SympQwen-0.5B: Medical Symptom-to-Diagnosis Mapping Model

SympQwen-0.5B is a specialized 0.5 billion parameter language model, fine-tuned from the Qwen2.5-0.5B-Instruct architecture. Its primary function is to map medical symptoms described in patient-like language to plausible diagnoses, leveraging the gretelai/symptom_to_diagnosis dataset for its training. This model is equipped with a 32768 token context length, allowing for comprehensive symptom input.

Key Capabilities

Diagnostic Hypothesis Generation: Generates potential diagnostic hypotheses based on provided symptom descriptions.
Educational Aid: Assists medical students in developing diagnostic reasoning skills.
Research Tool: Serves as a foundational model for research into AI-driven clinical decision support systems.

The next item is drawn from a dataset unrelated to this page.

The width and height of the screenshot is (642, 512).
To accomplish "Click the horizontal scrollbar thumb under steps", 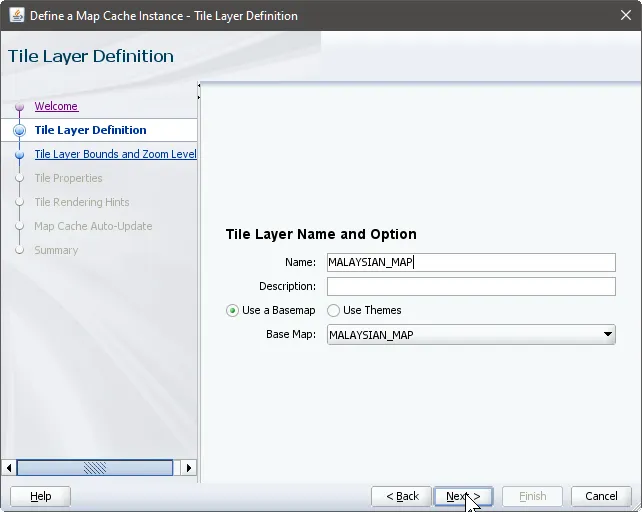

Limitations and Important Considerations

Dataset Size: Trained on a relatively small dataset (just over 1,000 examples), which may limit its generalization to rare or atypical symptom presentations.
Data Imbalance: Some diagnoses are under-represented, potentially leading to biased outputs towards more common conditions.
Synthetic Data: Training data consists of LLM-generated symptom descriptions, which may lack the full variability and nuance of real-world patient narratives.
Not for Clinical Use: This model is strictly intended for research and educational augmentation. It is not a diagnostic tool and should not replace professional medical evaluation or clinical decision-making.